*EXERCISE GOAL:*
In the forum thread about duck hunting movies, what reason does kaiserduckhelm give for liking the Take'm videos?

*DOCUMENT EXTRACT:*
========
# Best Duck hunting movie



## mallardrocker (Nov 29, 2006)

Im looking to buy some new flicks to get me through my off season. What do you guys suggest. I dont care how much. Please let m eknow if you can acess form the web also. Thanks..


----------



## goosebusters2 (Jan 13, 2006)

Runnin' traffic is a good one, form Zink, almost duck hunting movie beats whats normally on TV


----------



## kaiserduckhelm (May 26, 2005)

I like the take'm videos. Mainly because they hunt with a boatblind and its not non-stop field hunting grind footage in Canada like most videos. Barney is quite the character too.


----------



## jpm49878 (Oct 29, 2006)

I like Haydels Vids myself


----------



## Ima870man (Oct 29, 2003)

The best videos for me are the ones in my head. The ones I remember over the years from when I was young and growing up. The ones I remember when I had my son out with me. And all the other ones I remember in between or that have just happened this past year. I am just glad that the rewind, pause, play, and zoom shots are still working. The memory disc is not full yet, so there should be lots to come yet.

Ima870man


----------



## huntmallards (Oct 8, 2006)
========
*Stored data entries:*
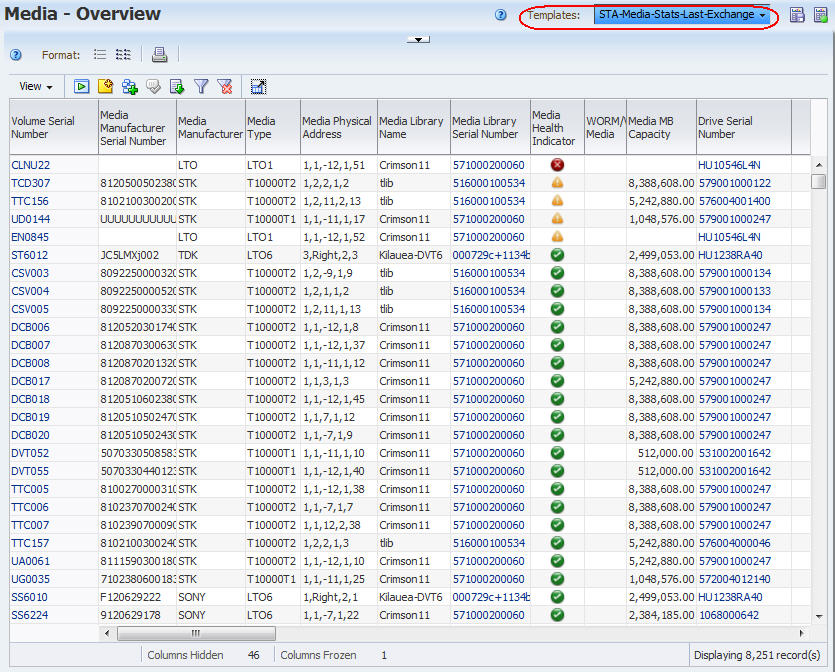Open drive serial number HU1238RA40 link for ST6012
The height and width of the screenshot is (672, 835).
pyautogui.click(x=730, y=255)
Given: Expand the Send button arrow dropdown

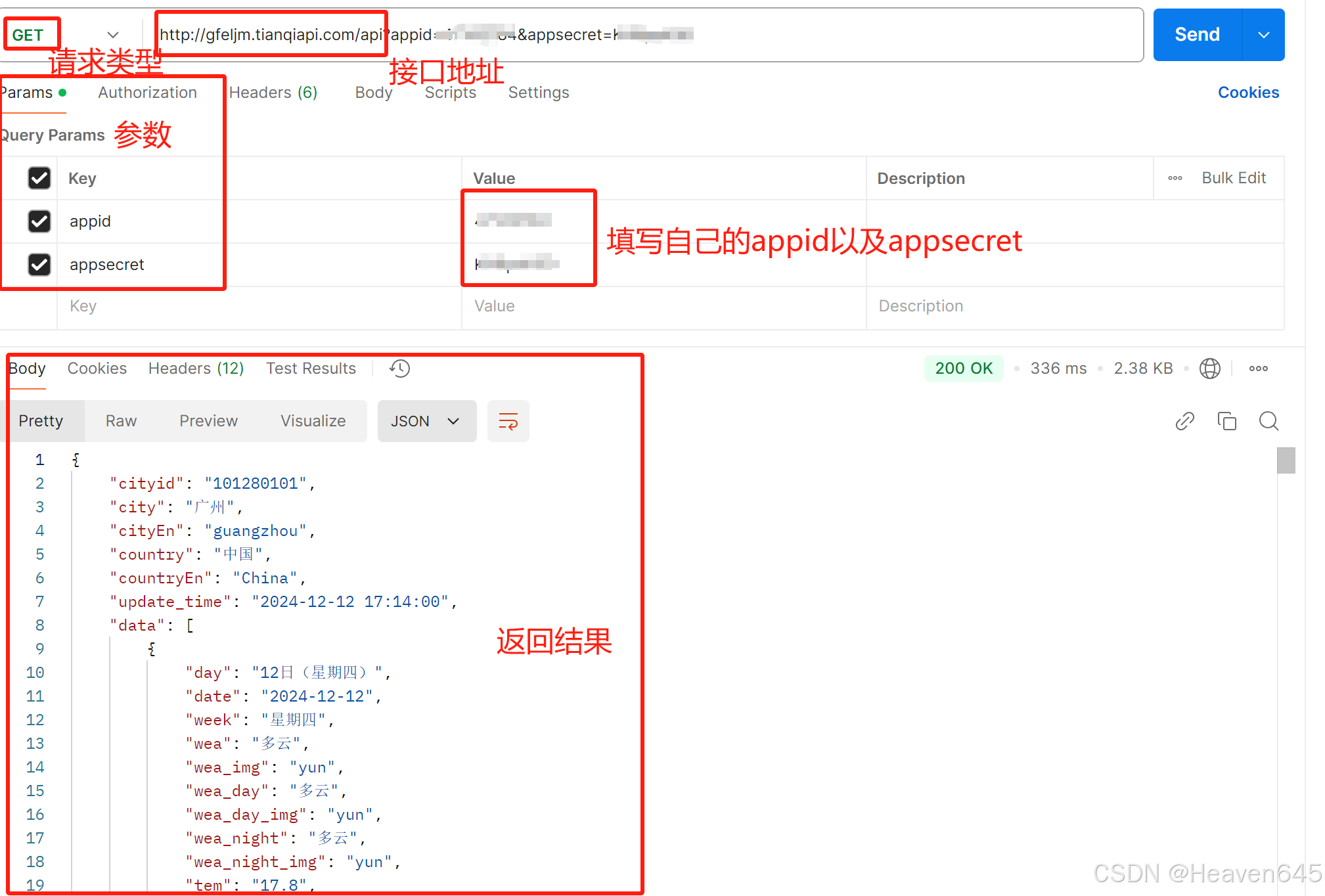Looking at the screenshot, I should point(1263,35).
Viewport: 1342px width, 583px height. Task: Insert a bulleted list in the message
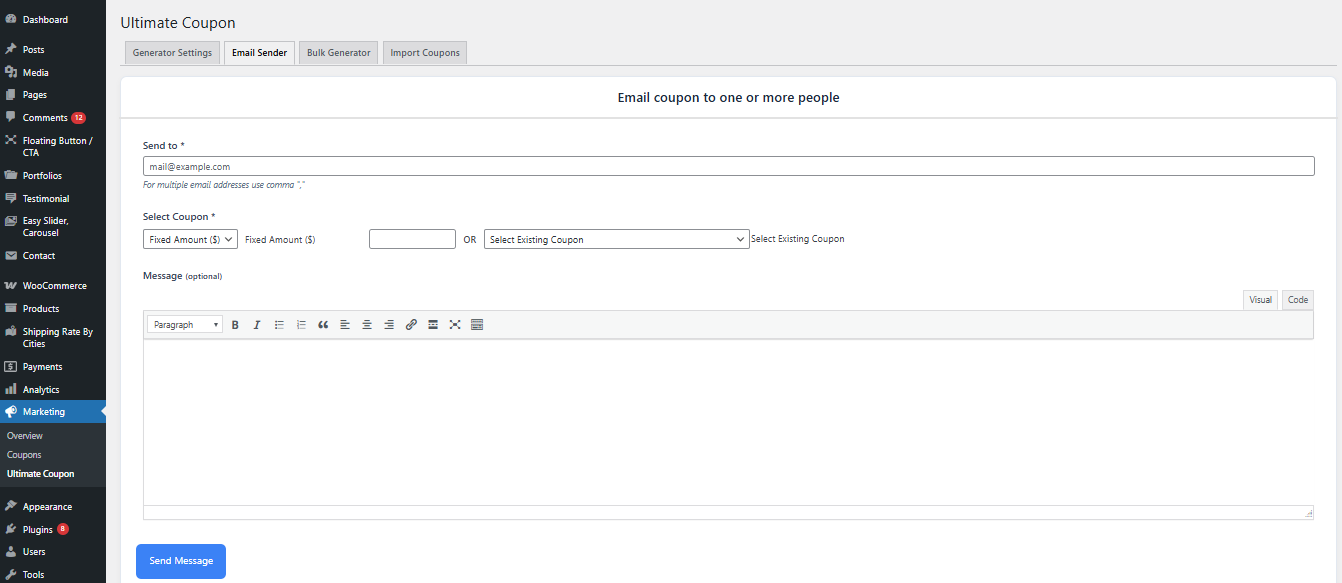click(x=279, y=325)

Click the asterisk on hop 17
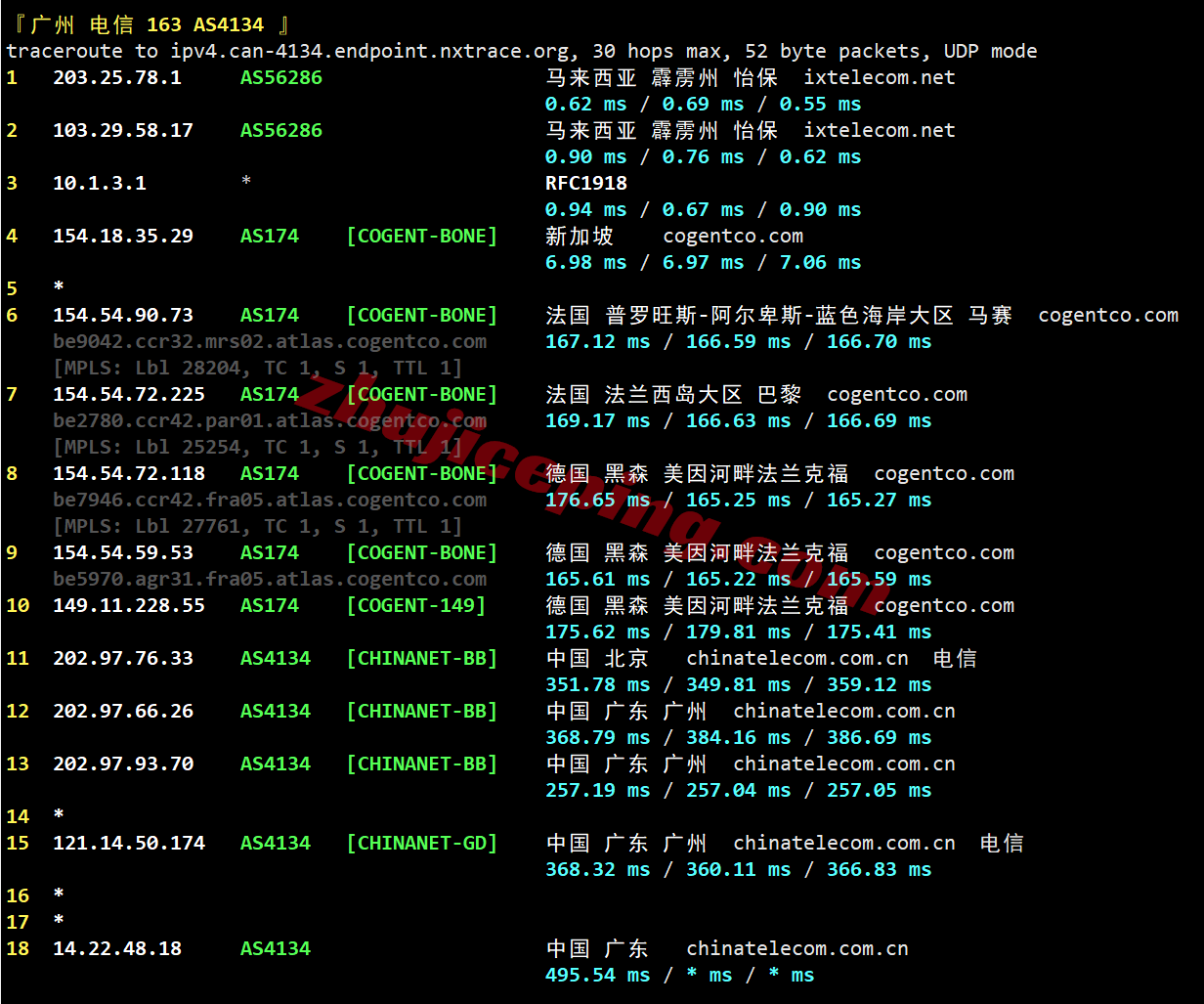pos(58,922)
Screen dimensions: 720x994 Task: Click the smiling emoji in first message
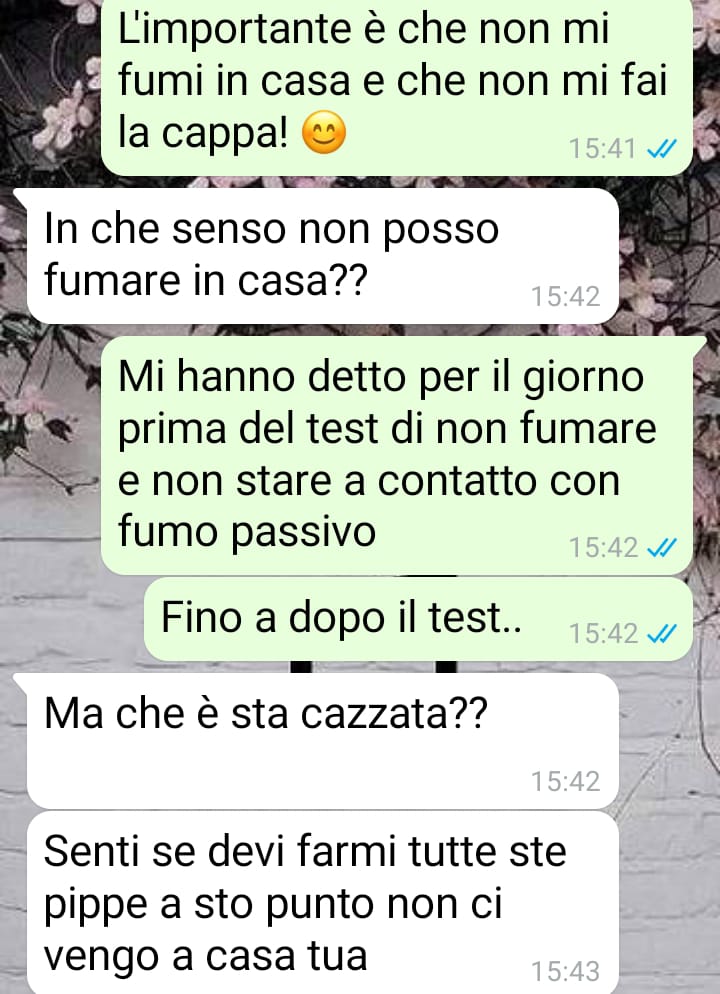pyautogui.click(x=323, y=133)
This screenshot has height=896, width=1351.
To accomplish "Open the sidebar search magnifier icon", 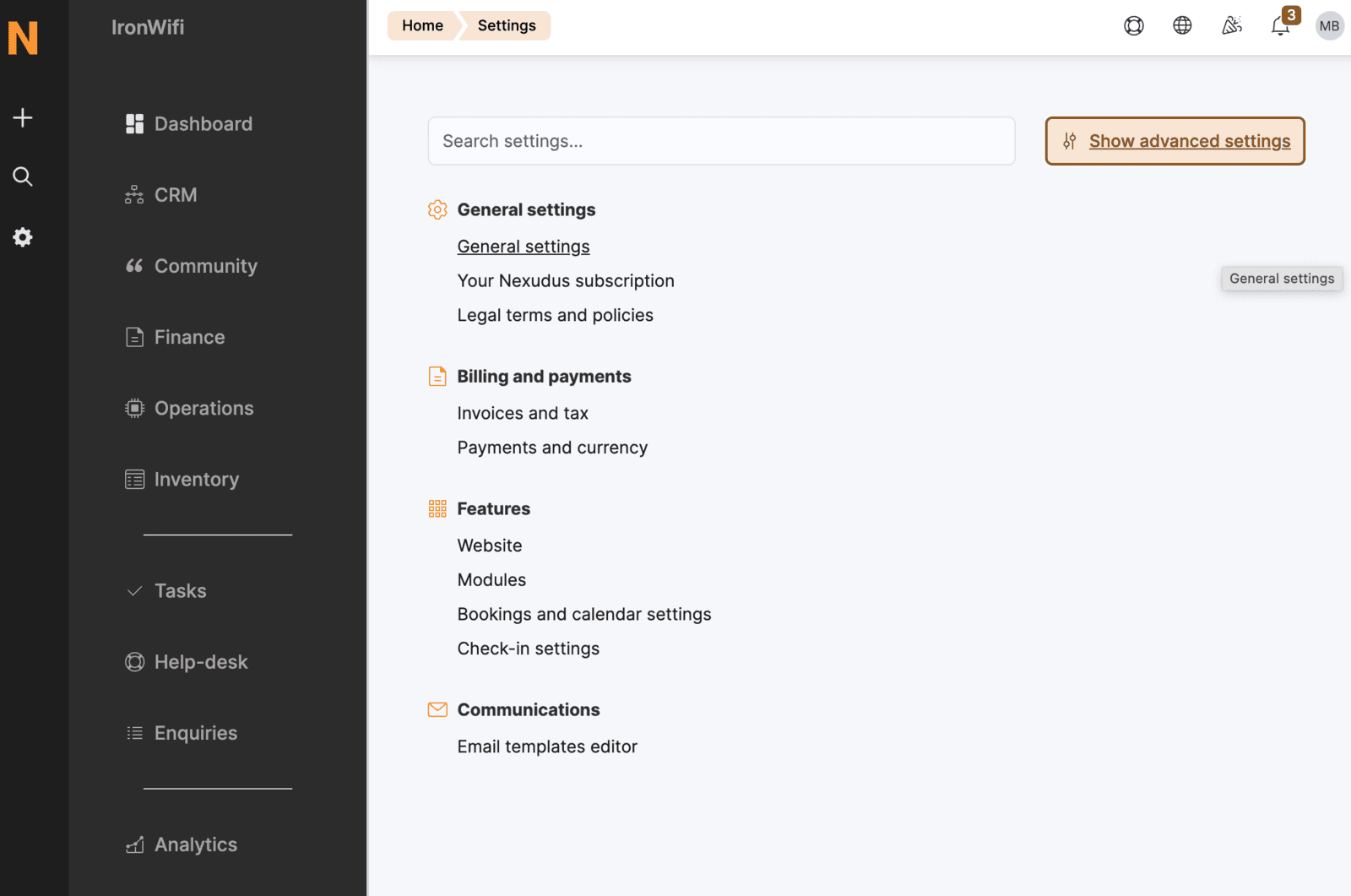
========
*CORRECT OUTPUT:*
They hunt from a boat blind, so the footage isn't the non-stop field hunting grind in Canada that most videos show.